[Saved data entries]
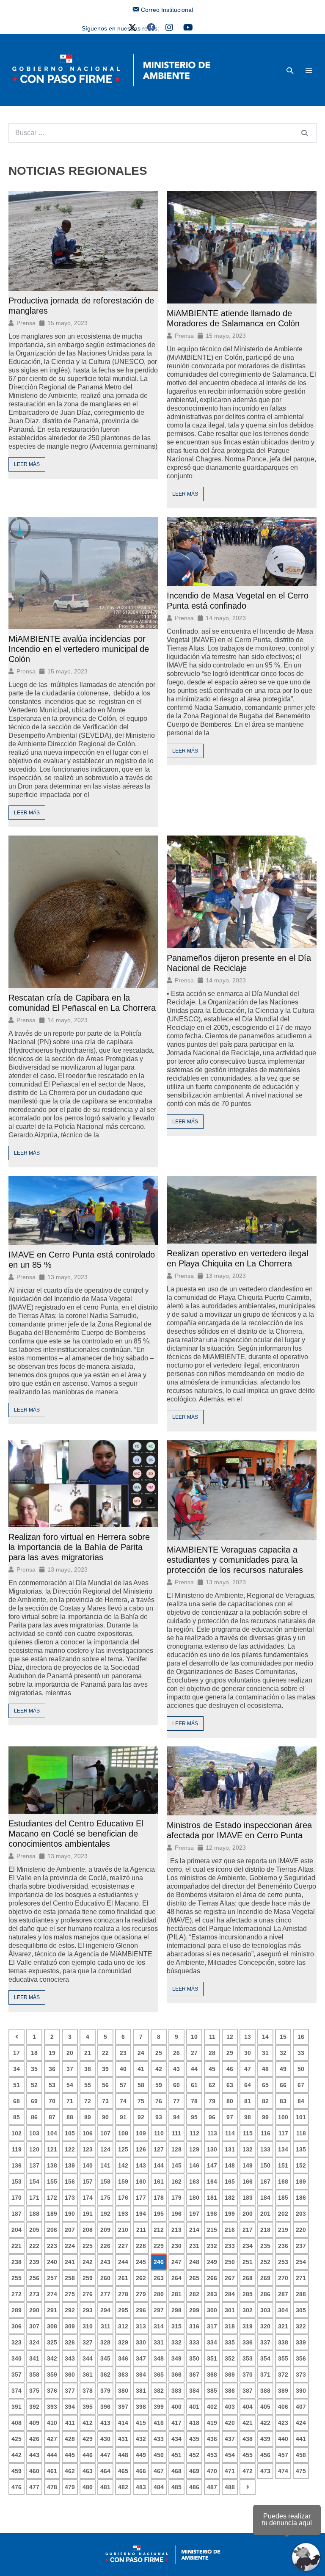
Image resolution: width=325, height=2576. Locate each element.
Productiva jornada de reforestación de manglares (81, 305)
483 (141, 2487)
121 (52, 2149)
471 (230, 2471)
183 (247, 2197)
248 (194, 2262)
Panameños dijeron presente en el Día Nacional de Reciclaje (239, 963)
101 (301, 2117)
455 (247, 2455)
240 (52, 2262)
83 (283, 2101)
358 (34, 2374)
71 (69, 2101)
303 (265, 2310)
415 (141, 2422)
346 (123, 2358)
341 (34, 2358)
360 (70, 2374)
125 (123, 2149)
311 (105, 2326)
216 (230, 2229)
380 (123, 2390)
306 (16, 2326)
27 (194, 2052)
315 (176, 2326)
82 (265, 2101)
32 (283, 2052)
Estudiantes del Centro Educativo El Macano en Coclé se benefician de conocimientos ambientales (75, 1833)
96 (212, 2117)
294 (105, 2310)
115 (248, 2133)
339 (301, 2342)
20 (69, 2052)
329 (123, 2342)
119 (17, 2149)
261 (123, 2278)
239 (34, 2262)
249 (212, 2262)
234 (247, 2245)
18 (34, 2052)
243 (105, 2262)
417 (176, 2422)
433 (159, 2438)
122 (70, 2149)
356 (301, 2358)
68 (16, 2101)
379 (105, 2390)
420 (230, 2422)
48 (265, 2069)
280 (159, 2294)
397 (123, 2406)
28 (212, 2052)
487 (212, 2487)
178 (159, 2197)
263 (159, 2278)
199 (230, 2213)
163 (194, 2181)
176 (123, 2197)
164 (212, 2181)
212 (159, 2229)
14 (265, 2036)
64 (247, 2085)
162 (176, 2181)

--- What is needed ---
Reproduce each entry verbatim, excluding any embedded images.

--- Written solution ---
Image resolution: width=325, height=2576. Locate each element.
Productiva jornada de reforestación de manglares (81, 305)
483 (141, 2487)
121 (52, 2149)
471 (230, 2471)
183 (247, 2197)
248 (194, 2262)
Panameños dijeron presente en el Día Nacional de Reciclaje (239, 963)
101 (301, 2117)
455 (247, 2455)
240 (52, 2262)
83 (283, 2101)
358 (34, 2374)
71 (69, 2101)
303 (265, 2310)
415 (141, 2422)
346 (123, 2358)
341 (34, 2358)
360 (70, 2374)
125 (123, 2149)
311 (105, 2326)
216 (230, 2229)
380 (123, 2390)
306 (16, 2326)
27 (194, 2052)
315 (176, 2326)
82 (265, 2101)
32 (283, 2052)
Estudiantes del Centro Educativo El Macano en Coclé se benefician de conocimientos ambientales (75, 1833)
96 (212, 2117)
294 (105, 2310)
115 (248, 2133)
339 (301, 2342)
20 (69, 2052)
329 (123, 2342)
119 (17, 2149)
261 (123, 2278)
239 (34, 2262)
249 (212, 2262)
234 (247, 2245)
18 (34, 2052)
243 (105, 2262)
417 (176, 2422)
433 (159, 2438)
122 (70, 2149)
356 (301, 2358)
68 (16, 2101)
379 (105, 2390)
420 (230, 2422)
48 (265, 2069)
280 (159, 2294)
397 (123, 2406)
28 (212, 2052)
487 (212, 2487)
178 (159, 2197)
263 (159, 2278)
199 (230, 2213)
163 (194, 2181)
176 (123, 2197)
164 (212, 2181)
212 (159, 2229)
14 (265, 2036)
64 (247, 2085)
162 (176, 2181)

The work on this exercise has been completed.